----- Extracted entries -----
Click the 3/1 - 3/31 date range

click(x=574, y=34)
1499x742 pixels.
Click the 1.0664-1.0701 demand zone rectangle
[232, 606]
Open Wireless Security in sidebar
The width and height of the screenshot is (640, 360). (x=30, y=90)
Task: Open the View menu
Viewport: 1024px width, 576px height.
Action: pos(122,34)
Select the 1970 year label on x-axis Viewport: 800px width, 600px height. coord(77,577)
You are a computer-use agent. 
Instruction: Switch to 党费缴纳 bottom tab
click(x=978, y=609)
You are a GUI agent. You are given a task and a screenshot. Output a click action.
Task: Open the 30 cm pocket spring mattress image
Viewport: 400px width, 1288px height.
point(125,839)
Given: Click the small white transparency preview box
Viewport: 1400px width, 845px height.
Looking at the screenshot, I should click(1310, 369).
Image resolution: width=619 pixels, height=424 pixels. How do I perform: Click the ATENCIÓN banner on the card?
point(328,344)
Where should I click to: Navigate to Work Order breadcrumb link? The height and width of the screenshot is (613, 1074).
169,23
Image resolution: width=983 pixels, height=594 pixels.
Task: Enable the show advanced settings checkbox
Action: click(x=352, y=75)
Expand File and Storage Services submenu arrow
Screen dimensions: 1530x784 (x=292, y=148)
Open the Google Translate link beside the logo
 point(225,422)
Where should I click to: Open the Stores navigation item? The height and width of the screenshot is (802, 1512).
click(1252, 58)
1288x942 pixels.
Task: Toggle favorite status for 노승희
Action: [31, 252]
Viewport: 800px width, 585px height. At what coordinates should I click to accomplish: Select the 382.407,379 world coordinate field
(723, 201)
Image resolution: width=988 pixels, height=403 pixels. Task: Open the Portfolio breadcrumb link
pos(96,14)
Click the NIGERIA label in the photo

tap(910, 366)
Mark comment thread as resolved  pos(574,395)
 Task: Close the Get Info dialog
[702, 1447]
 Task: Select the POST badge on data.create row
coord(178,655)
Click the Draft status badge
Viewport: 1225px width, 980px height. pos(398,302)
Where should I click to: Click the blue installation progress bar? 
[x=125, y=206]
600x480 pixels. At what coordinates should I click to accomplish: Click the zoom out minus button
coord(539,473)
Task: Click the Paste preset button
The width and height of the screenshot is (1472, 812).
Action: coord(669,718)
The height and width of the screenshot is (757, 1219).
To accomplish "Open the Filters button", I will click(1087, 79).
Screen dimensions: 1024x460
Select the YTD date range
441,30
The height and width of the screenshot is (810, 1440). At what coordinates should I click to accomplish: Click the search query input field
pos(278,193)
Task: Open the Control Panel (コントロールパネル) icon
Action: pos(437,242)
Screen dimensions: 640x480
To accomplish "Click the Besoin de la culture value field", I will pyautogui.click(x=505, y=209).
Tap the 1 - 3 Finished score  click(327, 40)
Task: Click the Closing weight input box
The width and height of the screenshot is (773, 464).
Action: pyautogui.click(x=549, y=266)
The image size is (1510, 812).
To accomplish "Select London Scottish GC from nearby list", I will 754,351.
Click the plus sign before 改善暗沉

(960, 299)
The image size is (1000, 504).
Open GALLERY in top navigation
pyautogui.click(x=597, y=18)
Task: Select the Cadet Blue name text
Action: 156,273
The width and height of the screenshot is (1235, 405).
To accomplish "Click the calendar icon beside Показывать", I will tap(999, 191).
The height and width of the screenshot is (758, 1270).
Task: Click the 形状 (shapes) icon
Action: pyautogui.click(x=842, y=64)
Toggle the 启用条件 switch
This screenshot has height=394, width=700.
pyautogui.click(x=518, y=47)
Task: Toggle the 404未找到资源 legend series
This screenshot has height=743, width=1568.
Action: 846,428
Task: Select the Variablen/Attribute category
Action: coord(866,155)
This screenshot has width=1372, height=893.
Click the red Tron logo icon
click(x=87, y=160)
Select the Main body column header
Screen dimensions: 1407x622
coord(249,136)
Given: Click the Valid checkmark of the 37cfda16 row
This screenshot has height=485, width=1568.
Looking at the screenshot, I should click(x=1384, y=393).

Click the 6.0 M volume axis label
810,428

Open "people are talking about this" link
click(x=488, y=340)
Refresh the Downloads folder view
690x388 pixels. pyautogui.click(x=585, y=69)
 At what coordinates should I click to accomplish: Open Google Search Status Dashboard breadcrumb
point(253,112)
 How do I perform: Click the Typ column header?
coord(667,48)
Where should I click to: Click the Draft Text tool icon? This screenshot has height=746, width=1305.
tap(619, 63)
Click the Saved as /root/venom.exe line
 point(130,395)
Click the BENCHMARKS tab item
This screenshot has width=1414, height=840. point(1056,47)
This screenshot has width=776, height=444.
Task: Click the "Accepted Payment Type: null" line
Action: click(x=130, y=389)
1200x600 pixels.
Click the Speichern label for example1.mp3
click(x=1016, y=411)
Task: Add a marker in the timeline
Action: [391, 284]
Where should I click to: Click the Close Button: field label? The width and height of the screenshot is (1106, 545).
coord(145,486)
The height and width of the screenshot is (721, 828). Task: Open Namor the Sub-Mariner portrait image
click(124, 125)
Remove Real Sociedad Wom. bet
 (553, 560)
-----
● Task
In the records above, how many lines contain the string "size"? State that number only.

● Reply to the exercise
2